SAP: A Partner for Long-Term Growth
During the panel discussions, customers and partners shared their experiences and impressions from their digital transformation journeys. Many were satisfied that SAP would continue to be there for them as their businesses grew. As one panelist said, “We rely on the solutions to keep evolving in the future.”
Jeff Becker, CEO of Microbattery.com and an SAP Anywhere customer, advised other growing businesses that are considering a purchase of SAP solutions to “look to the future. Don’t think about what is going to happen six months after implementation. Look at 7 or 8 years from now, where you want to be with the system. Your back office is going to be phenomenally more important than your front office. My front office can go down; it probably won’t ever, but if it does, my back office stills runs – and my business still runs.”

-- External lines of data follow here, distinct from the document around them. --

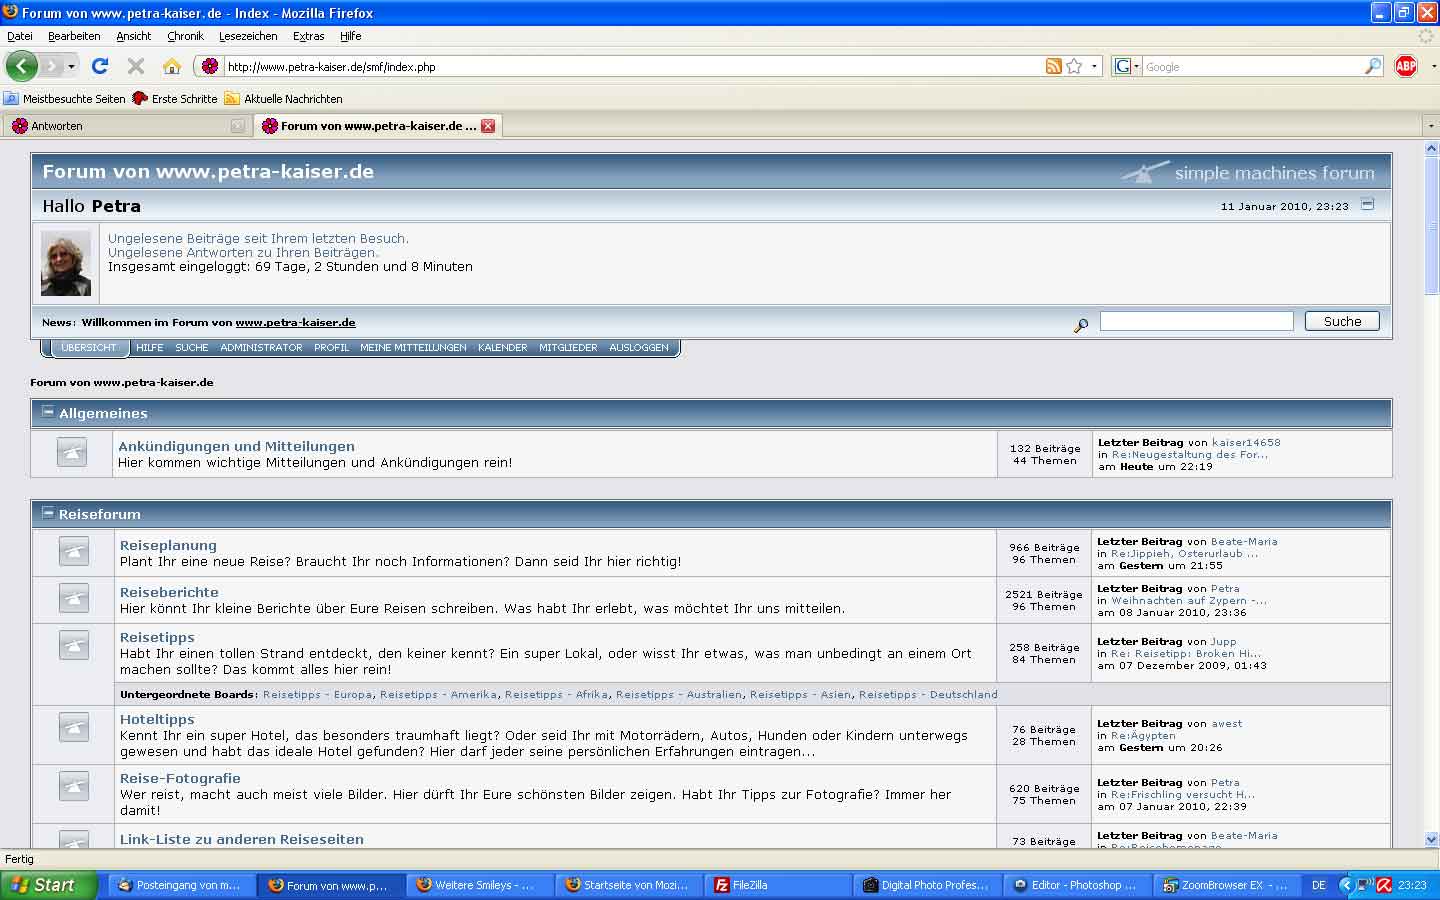1440x900 pixels.
Task: Click the Reiseplanung board status icon
Action: (73, 551)
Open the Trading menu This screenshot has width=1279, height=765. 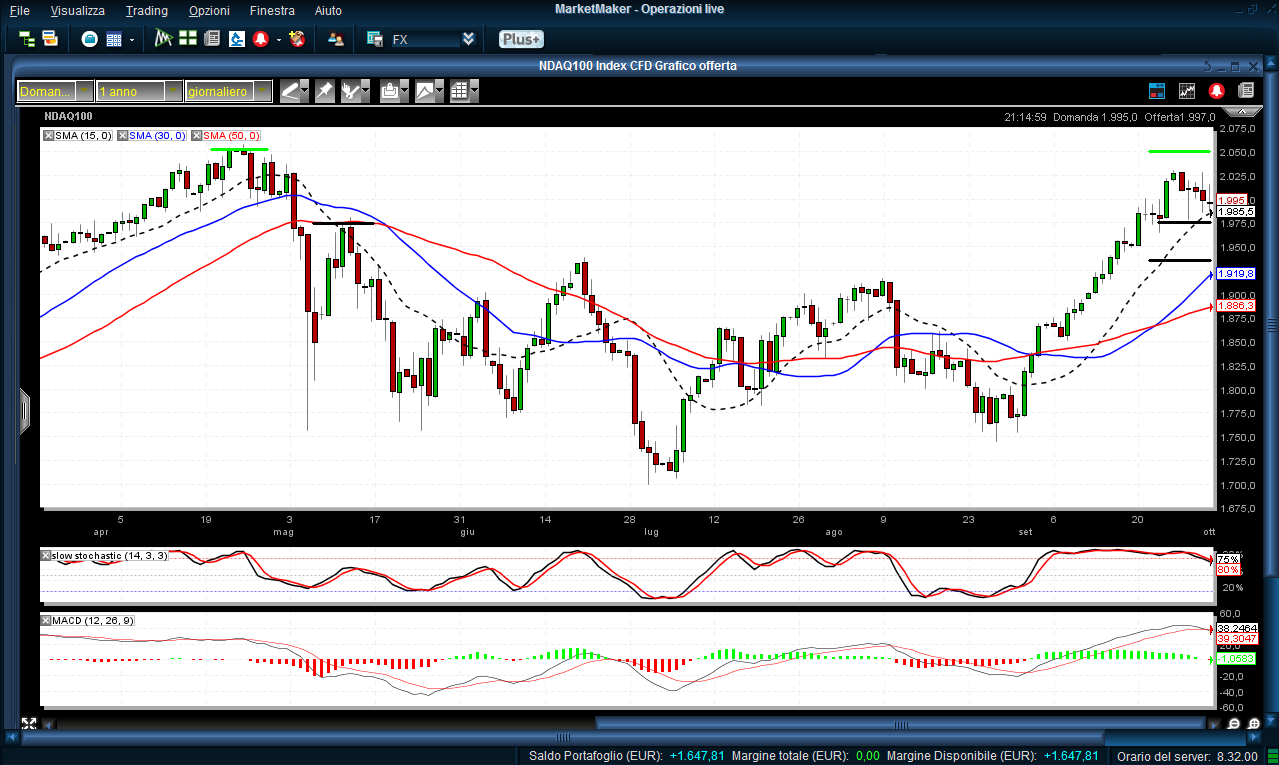pos(146,11)
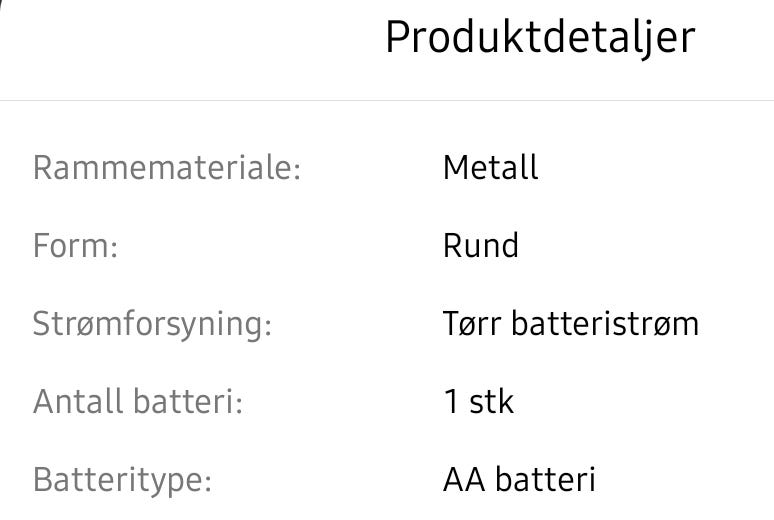The image size is (774, 520).
Task: Click the 1 stk value
Action: coord(478,402)
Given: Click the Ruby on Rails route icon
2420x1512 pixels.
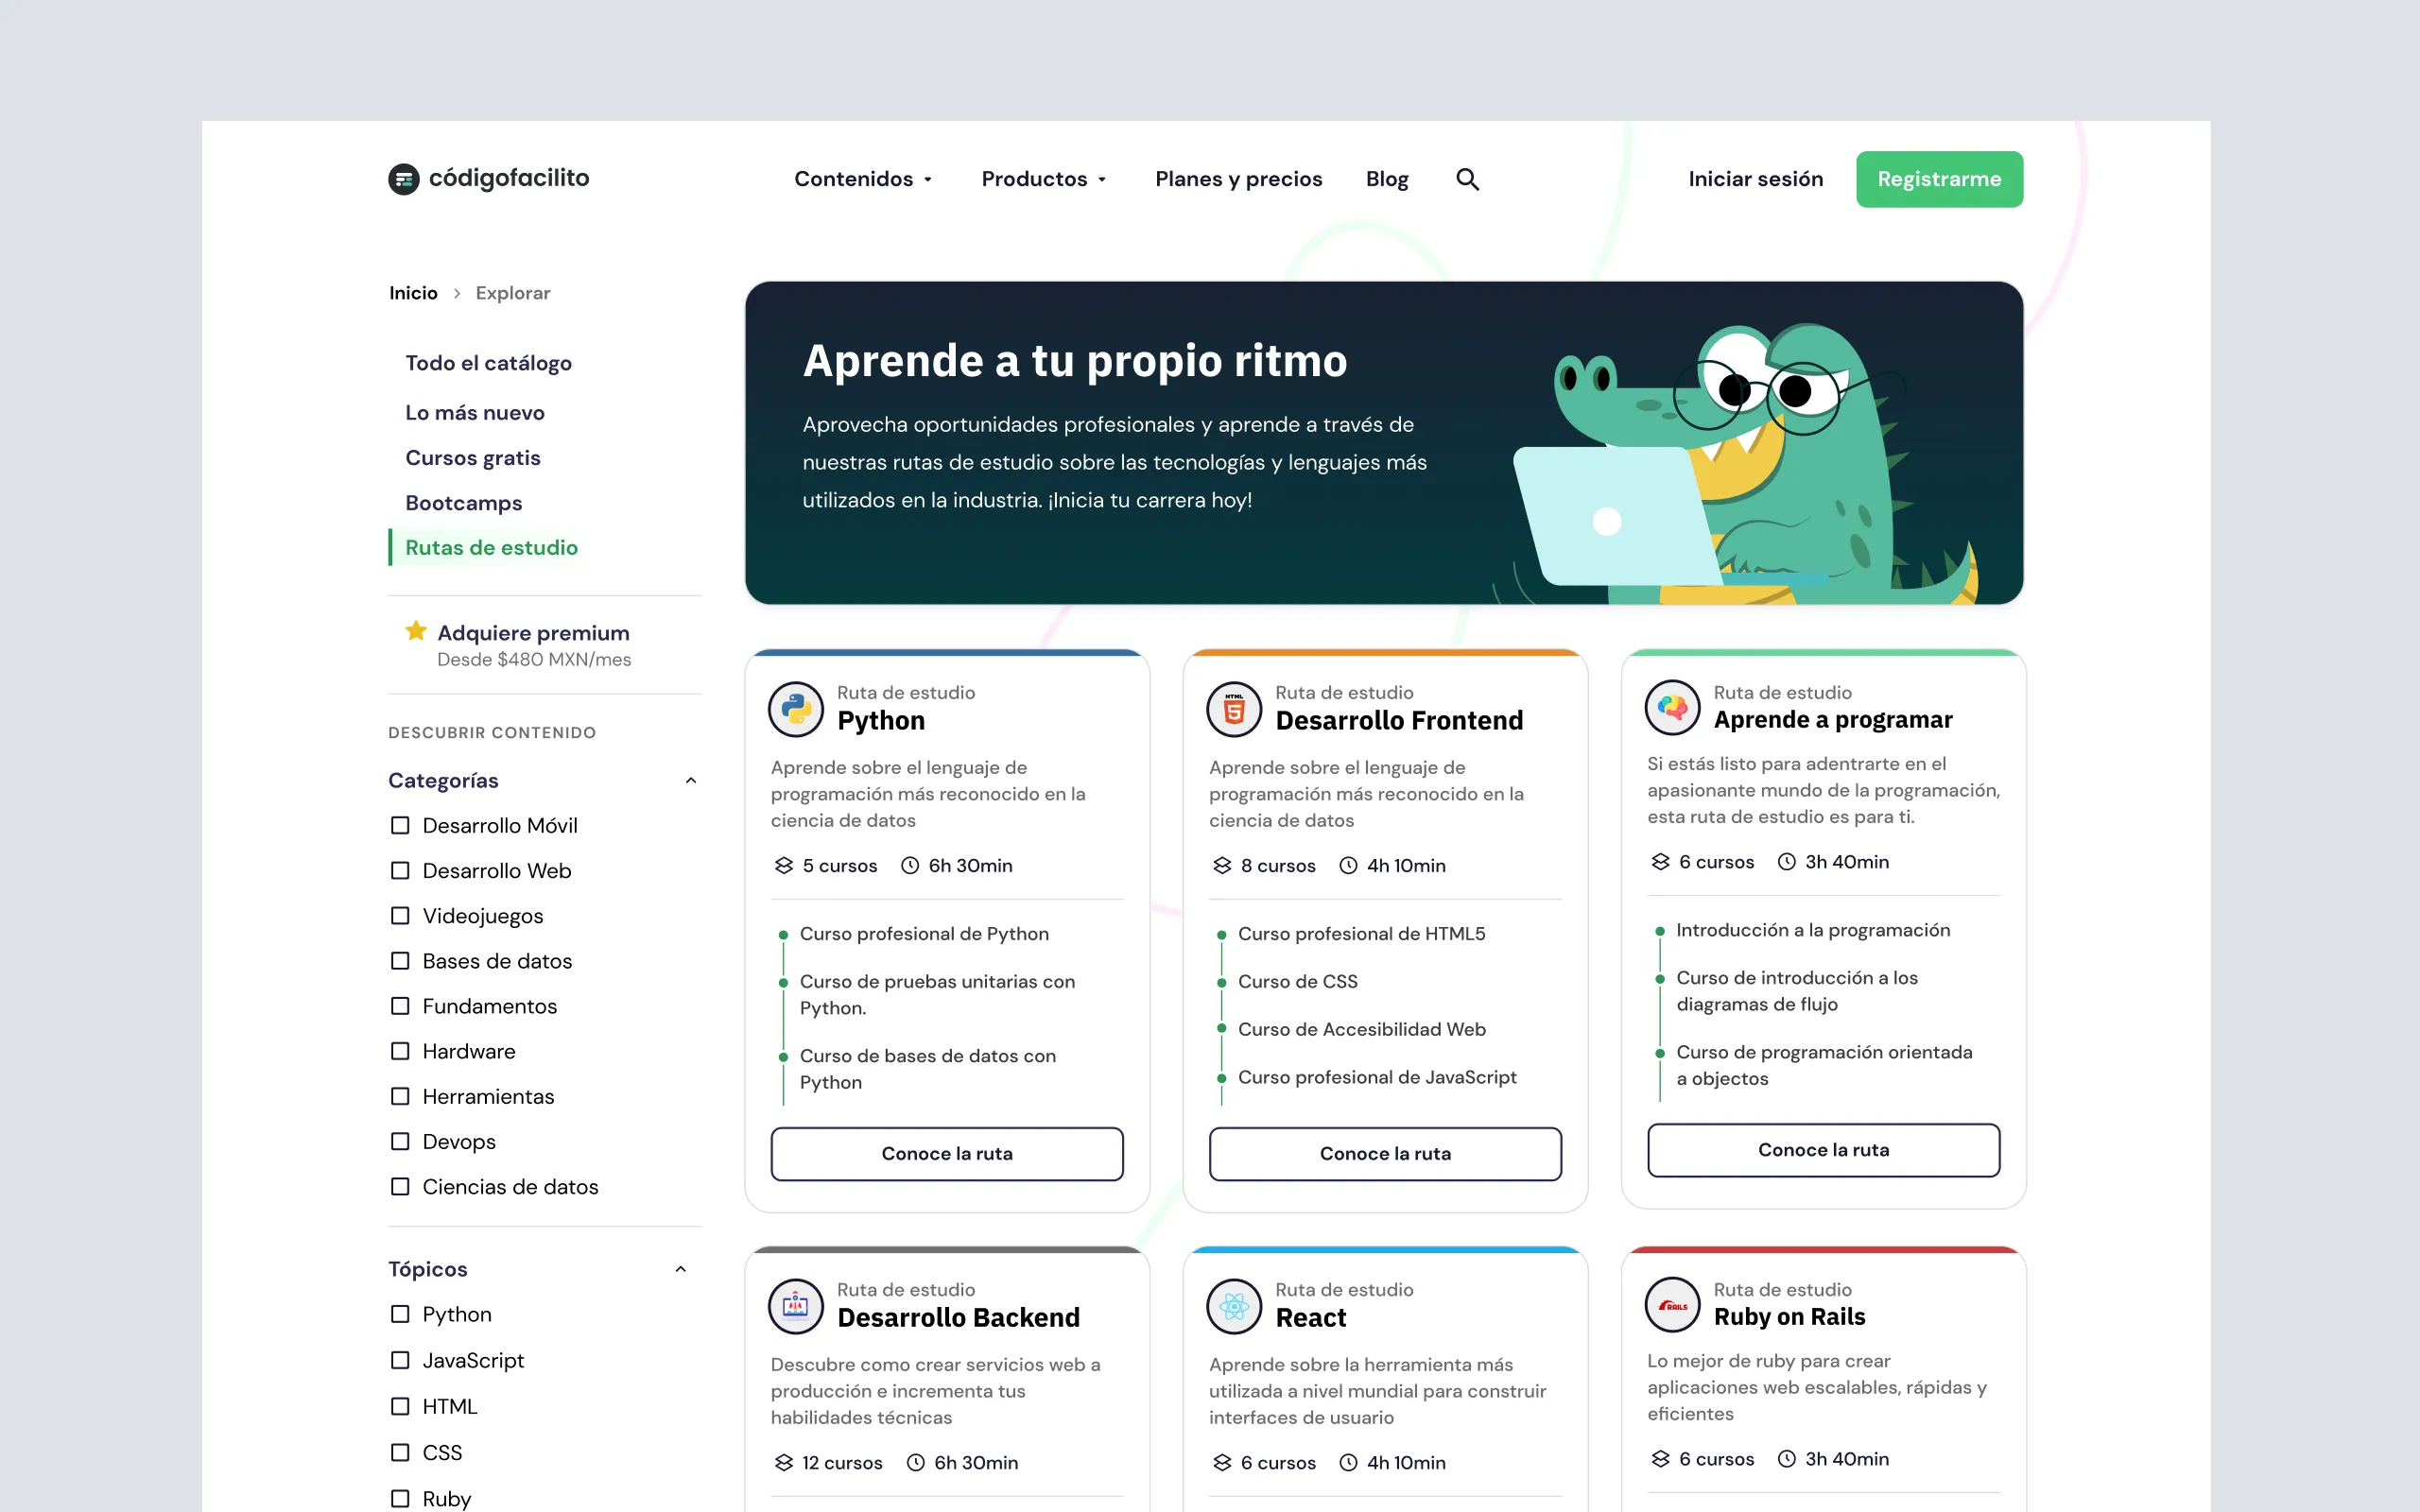Looking at the screenshot, I should click(x=1672, y=1305).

Solovic underscored Becker’s point, sharing her observations from years of mentoring entrepreneurs and small business owners. “I think a lot of times what happens is small businesses get started and they take the path of least resistance,” she said. “They buy the easiest thing to implement right now, short term. They start growing and they hit this wall. They don’t have the expertise and the support to really get to that next level.”